Although steam engines had been in existence for some time, it was James Watt who made a breakthrough in the process and the age of steam truly got underway.

In the 1700s, steam was used to remove water from the mines, although this was a far cry from the powerful steam-powered engines which developed later.

The first steam pump was invented by Thomas Savery in 1698 and his vacuum pump replaced animal labour which had been used to draw water from the mines up until that time.

Steam power is based on the principle that the condensation of water vapour creates a vacuum. Although it was more efficient than animal power, the vacuum pump could only lift water from depths of around 80 feet and secondly, boiler explosions were not uncommon. This first steam engines required vast quantities of steam as they cooled at every stroke.

Thomas Newcomen worked on Savery's patent to improve the original idea by using atmospheric pressure. However they were still inferior to James Watt's invention.

In 1765, Watt went on to invent a separate condenser when he was just 29. Financed by Matthew Boulton, it took another 11 years before Watt's idea was implemented.

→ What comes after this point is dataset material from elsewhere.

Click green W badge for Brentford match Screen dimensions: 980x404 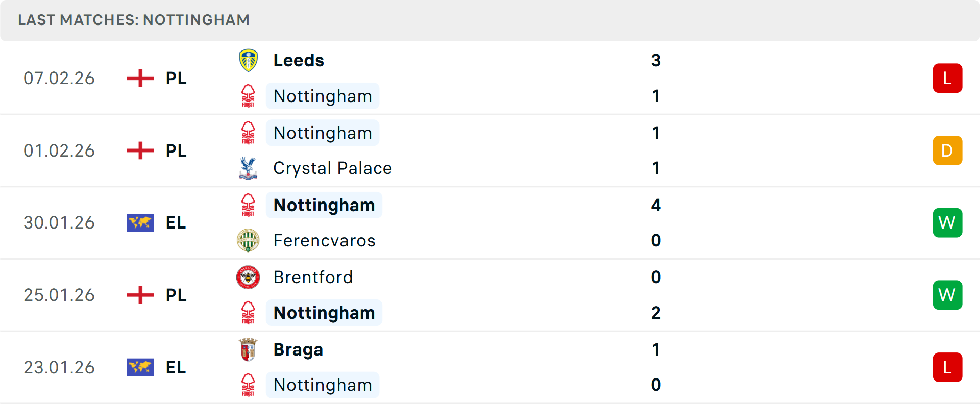(x=947, y=295)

Watt's engine operated on the principle of the steam piston being pulled down by the vacuum. His design also allowed the steam cylinder to retain its heat throughout the cycle making it more efficient, unlike its forerunners. Valves allowed the steam to be sucked into a separate condenser and then pumped along with the air pump.

Soon this new engine technology was applied to other uses beyond just pumping the mines. By 1800 Boulton and Watt engines were used in 84 cotton mills and factories which were rapidly developing during the Industrial Revolution.

Watt then devised a mechanism for the piston to work up and down while the parallel motion beam worked in an arc. Steam was used to propel the piston by pushing it, rather than the old methods which used the vacuum to pull it.

Finally a speed control was developed, connected to the throttle valve. Watt eventually retired in 1800 and died in 1819, satisfied with his life's achievements.

For steam engine enthusiasts, restored steam engines are now an interesting part of the exhibits on display at Bressingham Steam and Gardens, the Colne Valley Railway and Museum at Castle Hedingham and the Kew Bridge Steam Museum in Brentford.